§ **YOUR GOAL**: Out of the material that follows, write out exactly the lines from the line with "Click the green check on the URL entry" to the line with "You are a computer-use agent. Viewport: 720px", both ends included, and no others.

§ **DATASET**:
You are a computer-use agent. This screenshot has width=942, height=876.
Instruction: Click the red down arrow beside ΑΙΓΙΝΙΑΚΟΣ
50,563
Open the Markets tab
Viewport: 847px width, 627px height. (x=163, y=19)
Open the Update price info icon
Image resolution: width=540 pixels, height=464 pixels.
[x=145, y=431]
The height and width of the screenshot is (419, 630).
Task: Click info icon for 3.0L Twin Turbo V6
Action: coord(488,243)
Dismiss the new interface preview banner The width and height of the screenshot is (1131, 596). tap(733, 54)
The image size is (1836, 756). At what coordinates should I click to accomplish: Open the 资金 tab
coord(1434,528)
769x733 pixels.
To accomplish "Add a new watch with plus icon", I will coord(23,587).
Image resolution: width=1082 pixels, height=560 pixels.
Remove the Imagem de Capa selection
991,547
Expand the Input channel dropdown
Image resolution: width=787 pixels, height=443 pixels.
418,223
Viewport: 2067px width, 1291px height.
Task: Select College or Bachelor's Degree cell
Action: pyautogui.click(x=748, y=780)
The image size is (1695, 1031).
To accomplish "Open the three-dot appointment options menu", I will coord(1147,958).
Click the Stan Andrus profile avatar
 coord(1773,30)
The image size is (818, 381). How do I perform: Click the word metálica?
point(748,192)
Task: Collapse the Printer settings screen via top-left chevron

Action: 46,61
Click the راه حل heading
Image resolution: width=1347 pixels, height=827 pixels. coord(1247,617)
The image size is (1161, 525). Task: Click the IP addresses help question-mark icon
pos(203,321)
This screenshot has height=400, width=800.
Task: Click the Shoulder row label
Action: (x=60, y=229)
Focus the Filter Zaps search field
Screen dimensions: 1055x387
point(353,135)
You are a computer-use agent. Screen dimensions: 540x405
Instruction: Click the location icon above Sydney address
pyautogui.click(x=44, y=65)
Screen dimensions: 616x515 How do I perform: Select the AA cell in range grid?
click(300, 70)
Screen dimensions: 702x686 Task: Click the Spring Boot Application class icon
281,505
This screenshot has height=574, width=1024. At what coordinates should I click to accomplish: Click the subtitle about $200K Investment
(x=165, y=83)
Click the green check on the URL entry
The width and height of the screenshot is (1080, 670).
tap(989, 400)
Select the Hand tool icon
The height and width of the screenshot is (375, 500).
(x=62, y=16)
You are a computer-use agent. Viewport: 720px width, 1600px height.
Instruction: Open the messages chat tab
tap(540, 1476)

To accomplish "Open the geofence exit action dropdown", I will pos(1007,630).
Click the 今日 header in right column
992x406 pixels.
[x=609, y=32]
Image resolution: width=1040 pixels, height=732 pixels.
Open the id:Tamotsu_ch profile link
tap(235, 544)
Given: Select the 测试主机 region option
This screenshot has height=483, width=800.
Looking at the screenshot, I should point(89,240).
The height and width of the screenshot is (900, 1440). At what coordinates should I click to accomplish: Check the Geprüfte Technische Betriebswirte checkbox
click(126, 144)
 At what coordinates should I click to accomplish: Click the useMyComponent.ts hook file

§ **YOUR RESPONSE**:
Click the green check on the URL entry
The width and height of the screenshot is (1080, 670).
tap(989, 400)
Select the Hand tool icon
The height and width of the screenshot is (375, 500).
(x=62, y=16)
You are a computer-use agent. Viewport: 720px width, 1600px height.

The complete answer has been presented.